--- begin Data provided ---
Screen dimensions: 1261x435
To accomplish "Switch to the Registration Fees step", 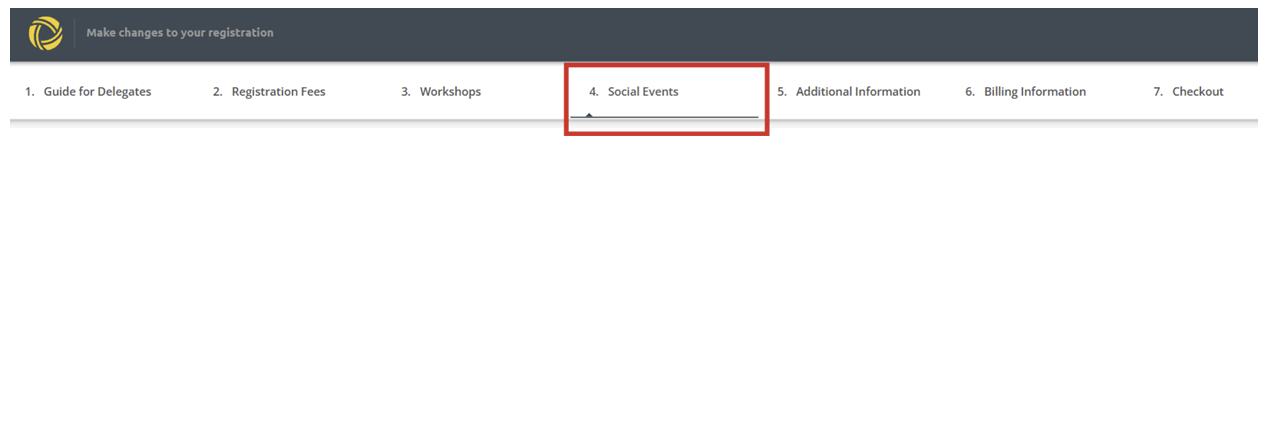I will pyautogui.click(x=278, y=92).
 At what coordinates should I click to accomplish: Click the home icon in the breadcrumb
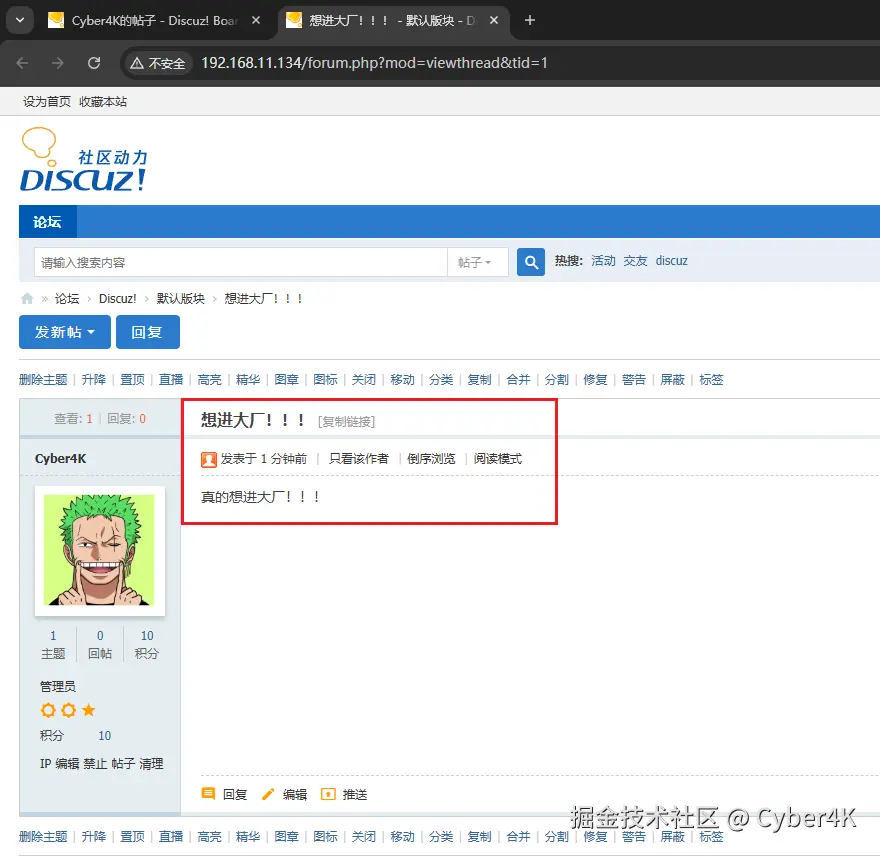click(x=27, y=297)
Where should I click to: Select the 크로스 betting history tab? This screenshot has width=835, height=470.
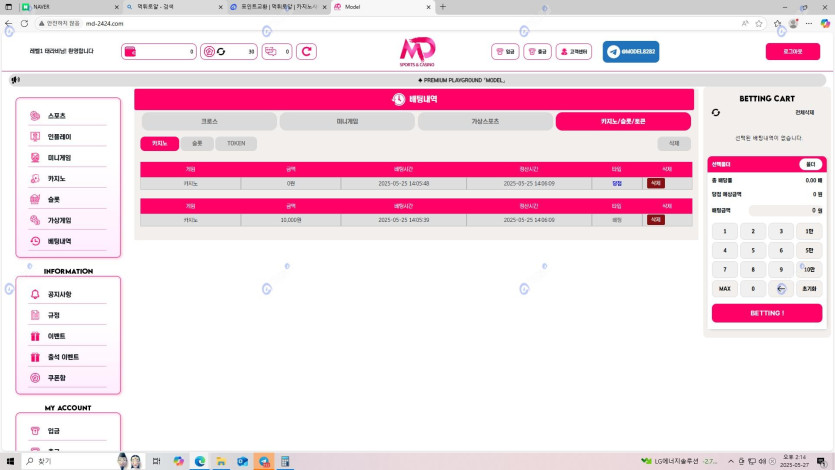[x=209, y=121]
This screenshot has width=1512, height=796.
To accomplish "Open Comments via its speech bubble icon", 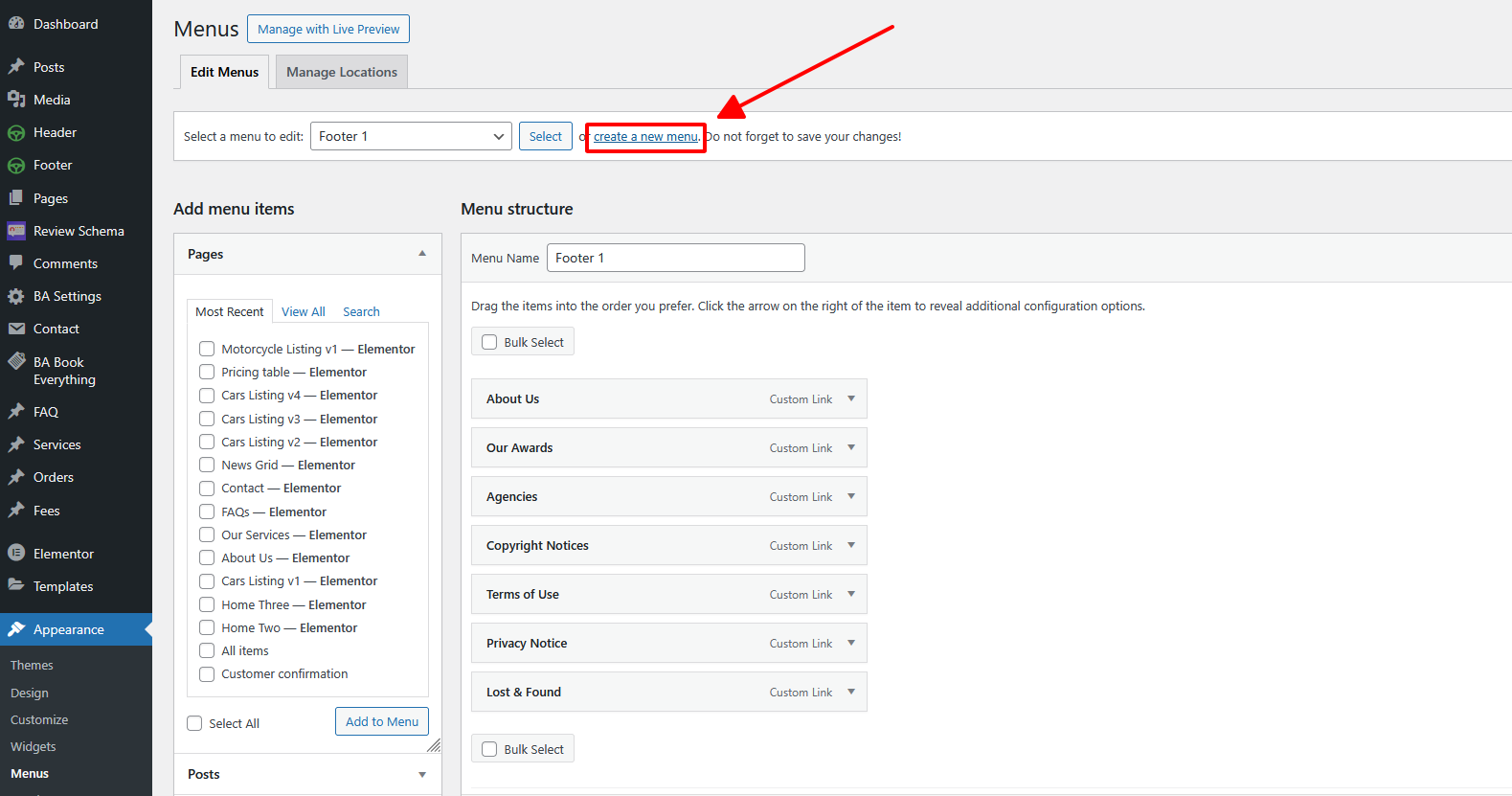I will 16,263.
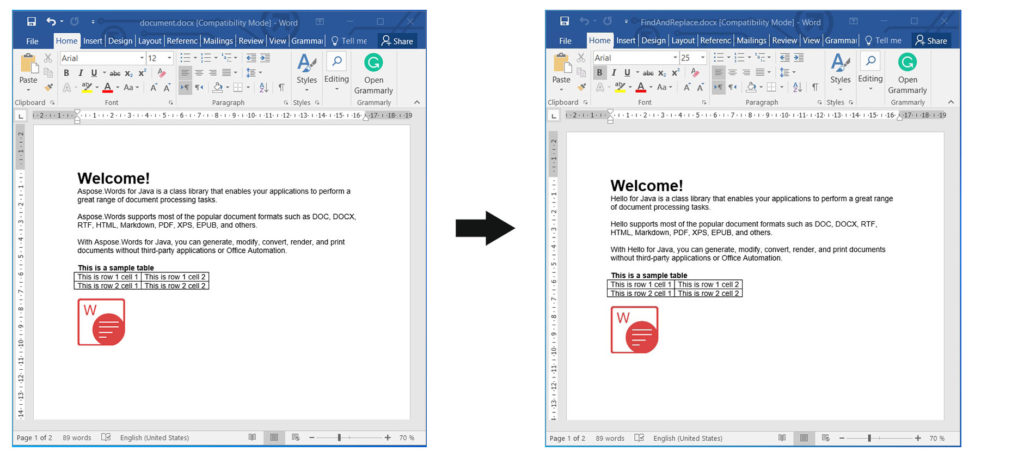Toggle Bold in FindAndReplace.docx window
The width and height of the screenshot is (1024, 457).
pos(599,73)
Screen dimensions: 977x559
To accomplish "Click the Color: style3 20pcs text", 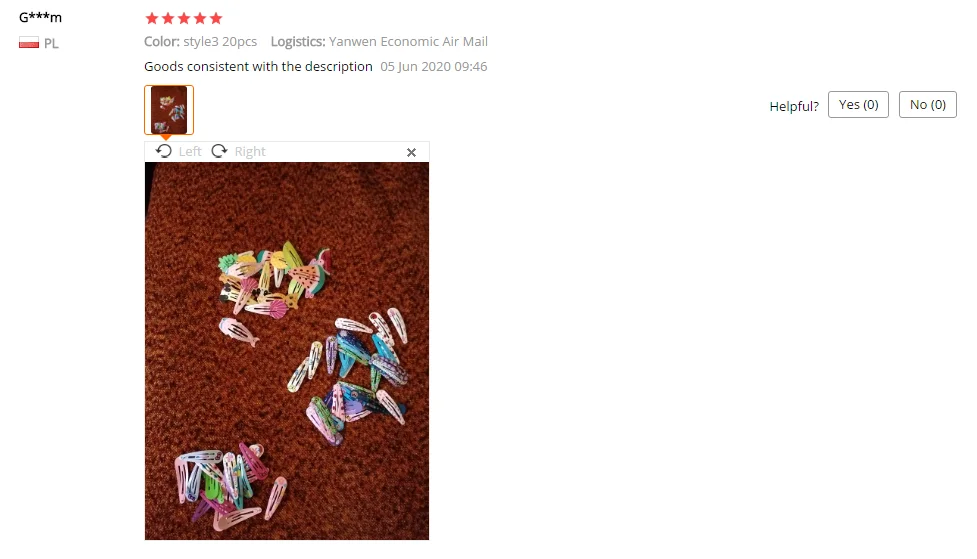I will pos(201,42).
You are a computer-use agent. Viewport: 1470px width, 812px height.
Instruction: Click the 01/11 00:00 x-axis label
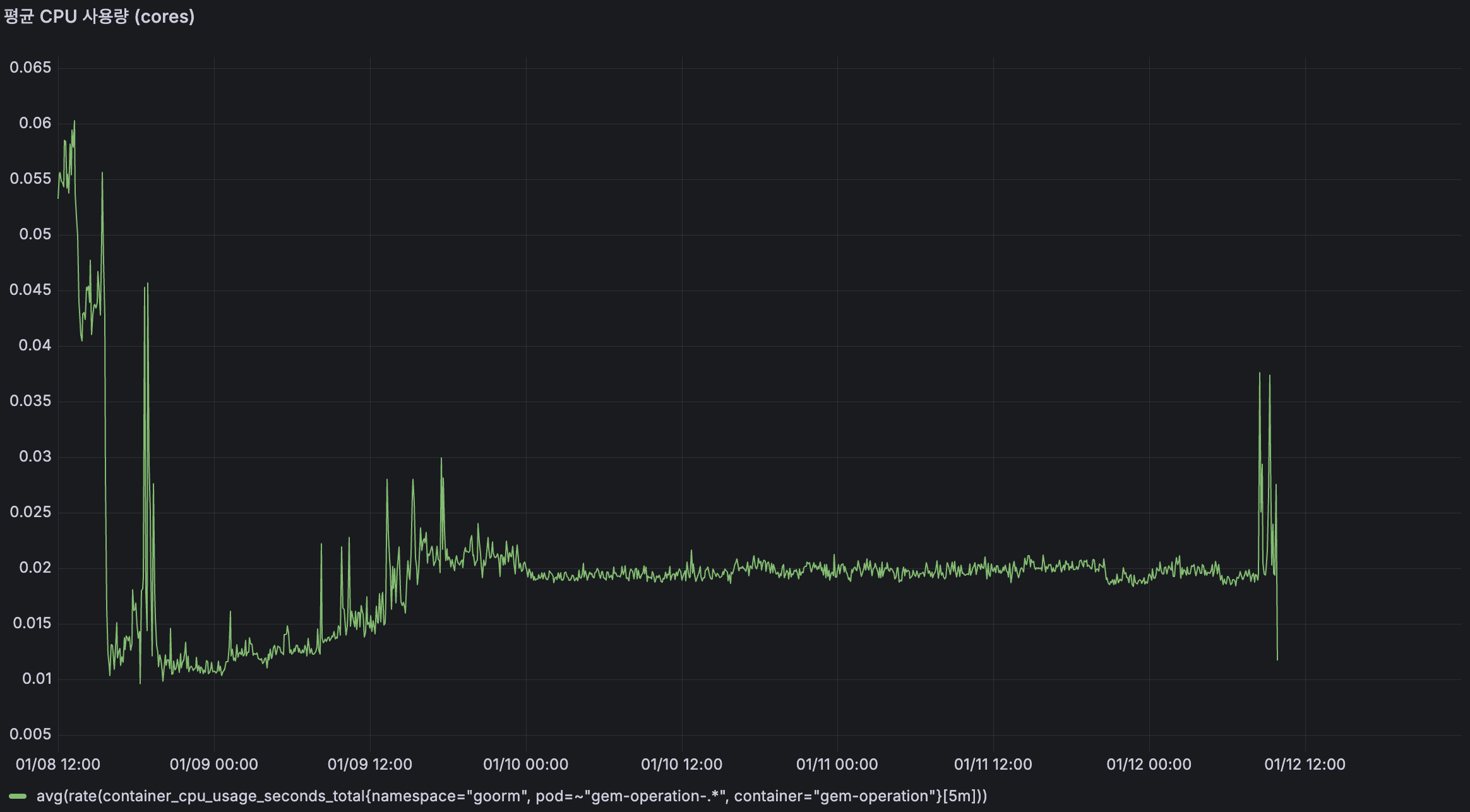[x=837, y=764]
--- end Data provided ---
## Goal of the exercise
Reproduce everything from the line containing "You are a computer-use" down to the end of the rows, switching "agent" to "assistant" and keeping all else unchanged. Leave the pictures out of the answer.

## Task output
You are a computer-use assistant. Viewport: 1470px width, 812px height.
Instruction: Click the 01/11 00:00 x-axis label
[x=837, y=764]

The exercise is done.